Richards Patrick G, Dang Kimberlyn M, Kauffman Carol A, Stalker Kay Lyn, Sudekum David, Kerr Lisa, Brinker-Bodley Michelle, Cheriyan Beena, West Nina, Collins Curtis D, Polega Shikha, Malani Anurag N
Department of Pharmacy, St Joseph Mercy Hospital, Ann Arbor, MI, USA.
Scripps Memorial Hospital, La Jolla, CA, USA.
J Antimicrob Chemother. 2017 Apr 1;72(4):1178-1183. doi: 10.1093/jac/dkw550.
A high-dose 12 mg/kg/day (6 mg/kg twice daily) voriconazole regimen was recommended by the CDC to treat patients injected with contaminated methylprednisolone acetate that caused a multi-state fungal outbreak in 2012-13. Therapeutic drug monitoring results of this unique regimen are unknown, as is the most appropriate dosing weight for obese patients. We evaluated voriconazole trough measurements for this dosing scheme, as well as the use of adjusted body weight dosing for obese patients.
Voriconazole trough levels were analysed in obese (BMI ≥35 kg/m 2 ) and non-obese (BMI <35 kg/m 2 ) patients who were given initial therapy with 12 mg/kg/day.

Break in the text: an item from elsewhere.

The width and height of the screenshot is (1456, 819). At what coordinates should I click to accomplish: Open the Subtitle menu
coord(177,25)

Of 138 patients, the first steady-state voriconazole troughs were supratherapeutic (>5 mg/L) in 65 (47%) patients, therapeutic (2-5 mg/L) in 57 (41%) patients and subtherapeutic (<2 mg/L) in 16 (12%) patients. Twenty-three patients had pre-steady-state dose decreases due to supratherapeutic levels, with subsequent first steady-state troughs in the therapeutic ( n = 17) and subtherapeutic ( n = 6) categories. Voriconazole doses >11 and >8 mg/kg/day produced mainly first steady-state supratherapeutic troughs in 44 obese and 94 non-obese patients, respectively. An initial 12 mg/kg/day was progressively lowered to a median maintenance dose of 8.5 mg/kg/day in the obese and 8.6 mg/kg/day in the non-obese.

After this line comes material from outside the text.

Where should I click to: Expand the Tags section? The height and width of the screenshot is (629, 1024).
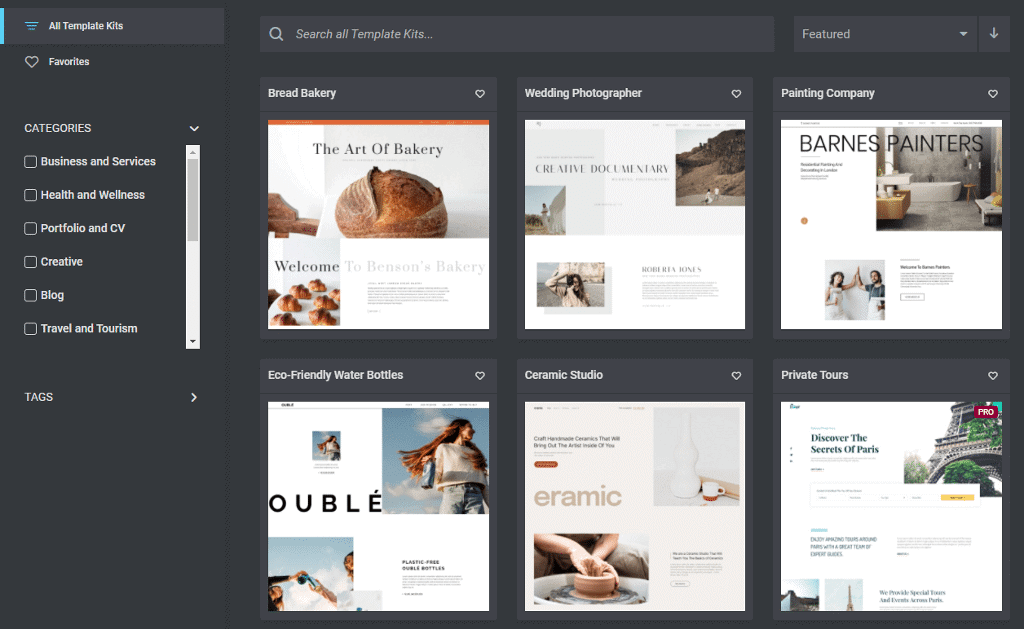click(x=194, y=398)
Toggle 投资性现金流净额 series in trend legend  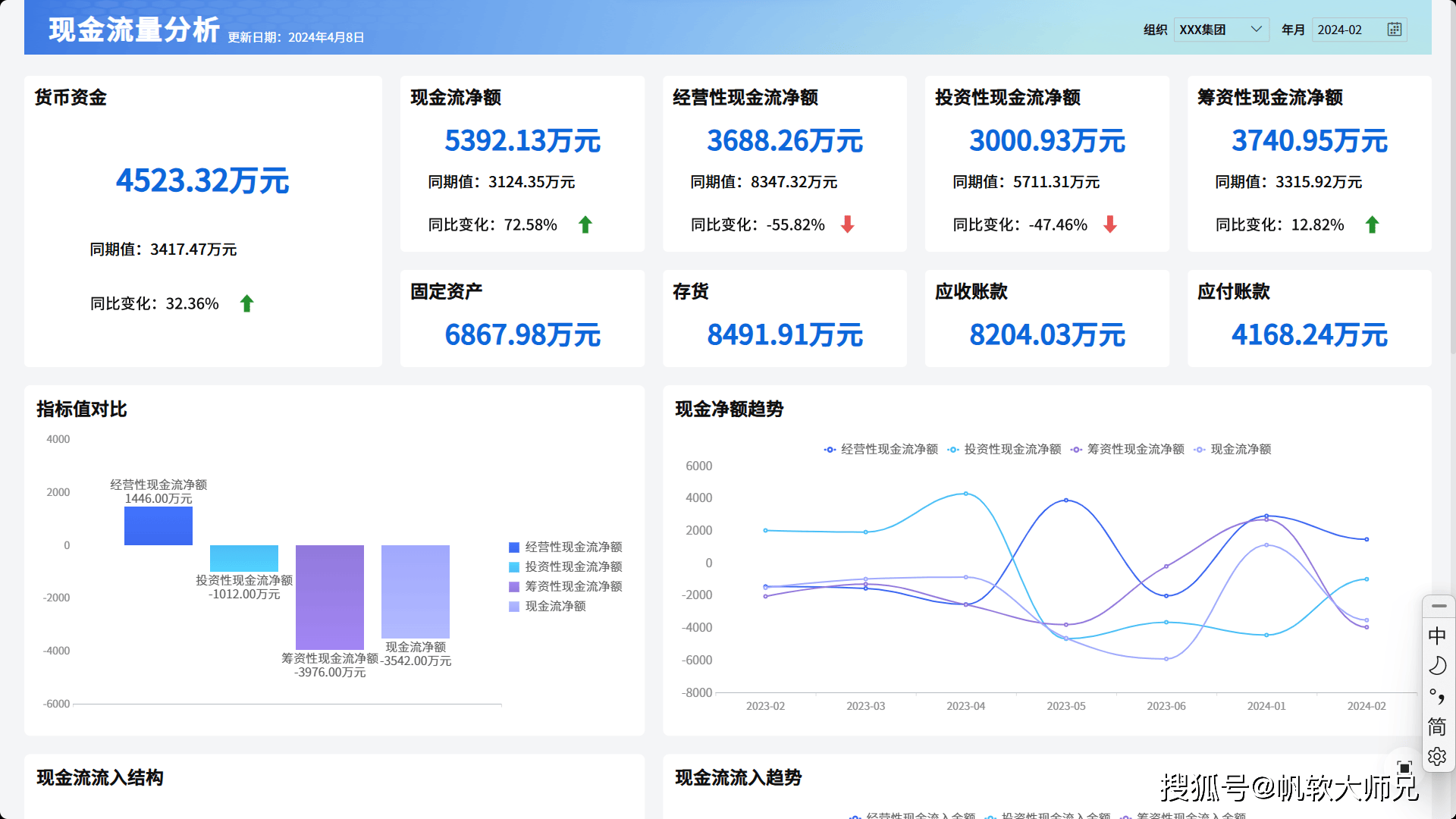tap(1004, 450)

A high-dose voriconazole regimen produced initial supratherapeutic troughs that required dose adjustment downward by nearly 30%. Adjusted body weight dosing in obese patients resulted in a similar maintenance dose to total body weight dosing in the non-obese, and appears to be a sensible dosing strategy for these patients.

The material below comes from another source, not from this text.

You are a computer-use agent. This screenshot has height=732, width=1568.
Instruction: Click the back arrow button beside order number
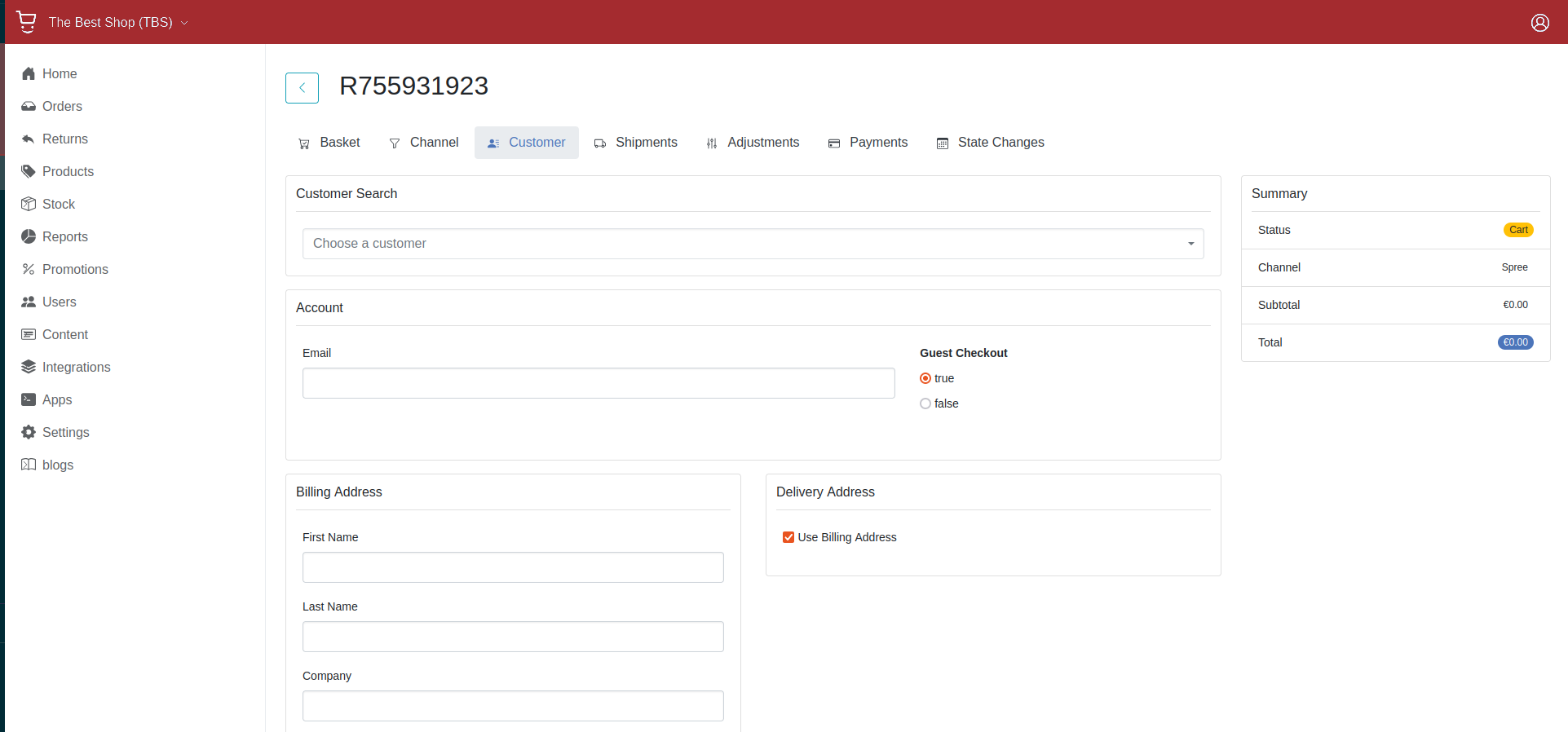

美国疾病控制与预防中心(CDC)推荐采用高剂量12毫克/千克/天(每日两次,每次6毫克/千克)的伏立康唑治疗方案,用于治疗2012 - 2013年因注射受污染的醋酸甲泼尼龙而引发多州真菌疫情的患者。这种独特治疗方案的治疗药物监测结果尚不清楚,肥胖患者最合适的给药体重也是未知的。我们评估了该给药方案的伏立康唑谷浓度测量值,以及肥胖患者采用调整体重给药的情况。
对接受12毫克/千克/天初始治疗的肥胖(体重指数[BMI]≥35千克/平方米)和非肥胖(BMI<35千克/平方米)患者的伏立康唑谷浓度进行分析。
在138例患者中,首次稳态伏立康唑谷浓度在65例(47%)患者中高于治疗浓度(>5毫克/升),57例(41%)患者处于治疗浓度(2 - 5毫克/升),16例(12%)患者低于治疗浓度(<2毫克/升)。23例患者因谷浓度高于治疗浓度在达到稳态前降低了剂量,随后首次稳态谷浓度处于治疗浓度(n = 17)和低于治疗浓度(n = 6)类别。伏立康唑剂量>11毫克/千克/天和>8毫克/千克/天分别在44例肥胖患者和94例非肥胖患者中主要产生首次稳态高于治疗浓度的谷浓度。肥胖患者初始剂量12毫克/千克/天逐渐降至中位维持剂量8.5毫克/千克/天,非肥胖患者降至8.6毫克/千克/天。
高剂量伏立康唑治疗方案最初产生高于治疗浓度的谷浓度,需要将剂量下调近30%。肥胖患者采用调整体重给药与非肥胖患者采用总体重给药的维持剂量相似,似乎是这些患者合理的给药策略。